The Civil War includes an examination of the impact of new-to-the-time technology, such as photography, on the dissemination of news of the day. It also points out how the choices of whose voices were deemed worth recording and whose voices are missing was shaped by the ideologies of the time. For example, not much has been recorded by African American soldiers.
Gold Rushes looks critically at primary and secondary sources about the California Gold Rush and the Klondike Gold Rush, with a focus on race and ethnicity, including the California Foreign Miners Tax. After this practice was successfully challenged, it was still allowed to apply to Chinese miners. In the chapter, “Modern Examples: History Repeated”, it is pointed out that environmental and human rights abuses continue, with special mention of Canada’s need to improve in this area.
Nuclear Weapons and the Arms Race includes information on the importance of visual and auditory sources, the credibility of sources, and ways to analyze for bias. “Barefoot Gen: A Cartoon Story of Hiroshima, Vol. 1”, is used as an example of primary source material. Released in 2004 as a graphic novel, this up-to-date first-hand account from a survivor of the bombing of Hiroshima should help to make the importance of primary source materials clear to young historians.
Search for the Northwest Passage includes a discussion of how extreme weather conditions can affect the preservation of primary source material. Some members of the Franklin expedition were preserved as mummies in the ice. The value of Inuit oral histories to researchers is also examined.
The Space Race is a perfect vehicle for exploring bias in primary source material from the United States and the Soviet Union/Russia. This book also looks at the under-reported role of women in this period.
The War of 1812 is also an excellent topic for examining bias, point of view, and context since the causes and outcomes have been interpreted and analyzed frequently by both Canadian and American historians.
Overall, the six latest books in the “Uncovering the Past: Analyzing Primary Sources” series continue to be excellent resources for teaching students critical thinking skills to analyze sources of information in historic subject content. The development of these skills will be highly transferable to other subject areas.
Because the historic content of some of the books is more directly applicable to Canadian school curriculum, you will want to consider the appropriateness of each book individually to get the best value for building your library collection.
Suzanne Pierson, a retired teacher-librarian, currently instructs Librarianship courses at Queen’s University in Kingston, Ontario.

■ **What to do**: Condense the paragraph of the book review above that begins "Nuclear Weapons and the Arms Race includes" into a short bulleted list that keeps its main facts.

[Stored data entries]
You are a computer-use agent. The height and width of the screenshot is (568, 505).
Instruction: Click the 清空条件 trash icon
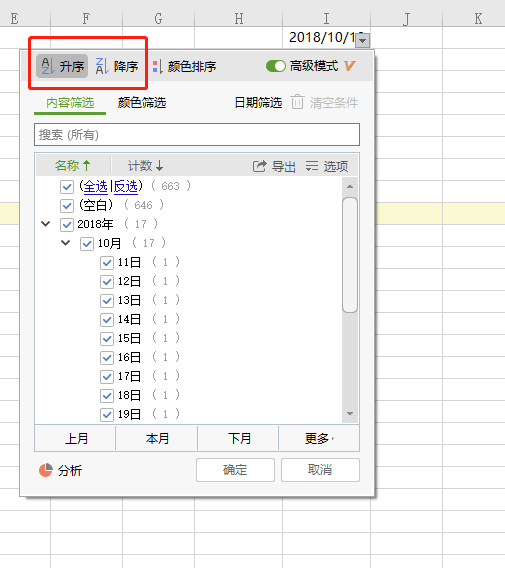coord(297,102)
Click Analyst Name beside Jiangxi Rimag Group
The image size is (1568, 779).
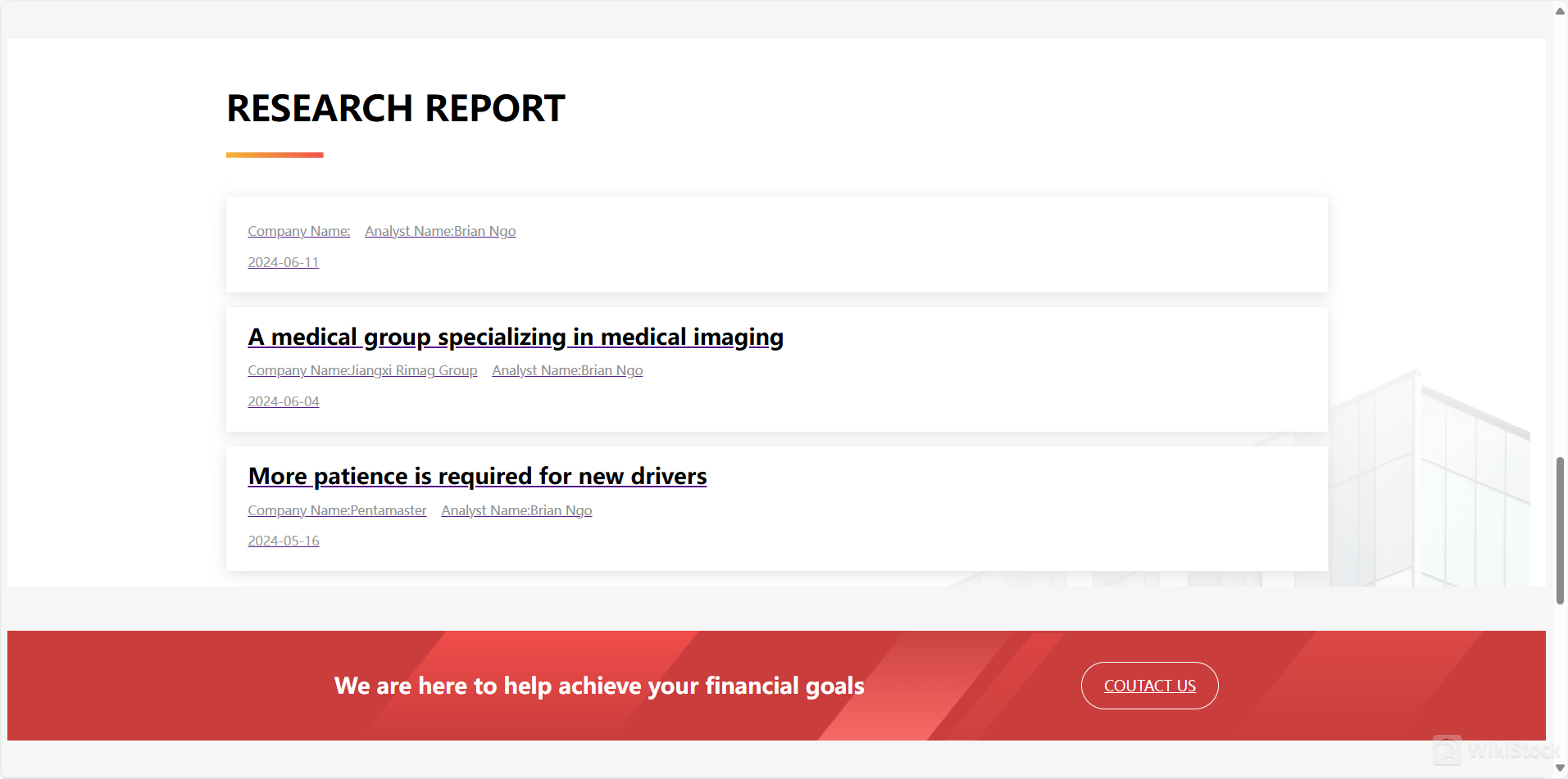click(x=567, y=371)
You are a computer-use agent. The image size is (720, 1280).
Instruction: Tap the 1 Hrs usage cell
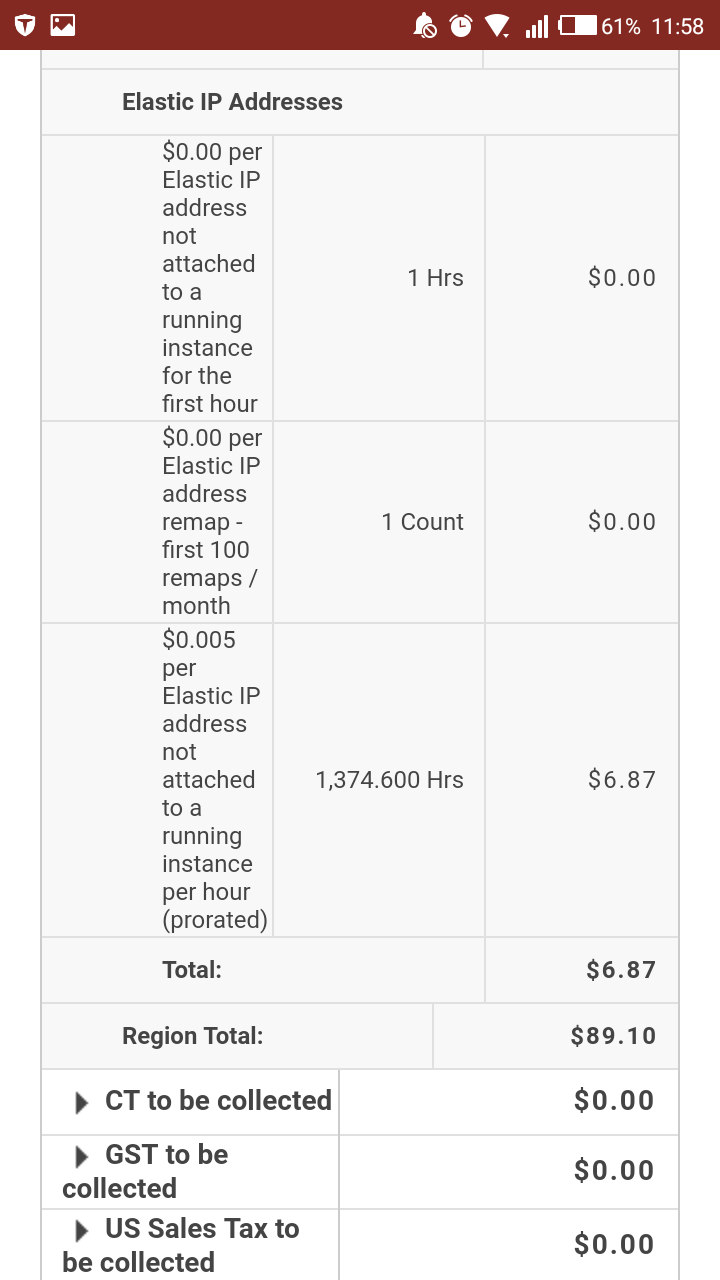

■ **Solution for this problem**:
- Nuclear Weapons and the Arms Race covers the importance of visual and auditory sources, the credibility of sources, and ways to analyze for bias.
- It uses "Barefoot Gen: A Cartoon Story of Hiroshima, Vol. 1" as an example of primary source material.
- That graphic novel, released in 2004, is a first-hand account from a survivor of the Hiroshima bombing and should help young historians see why primary sources matter.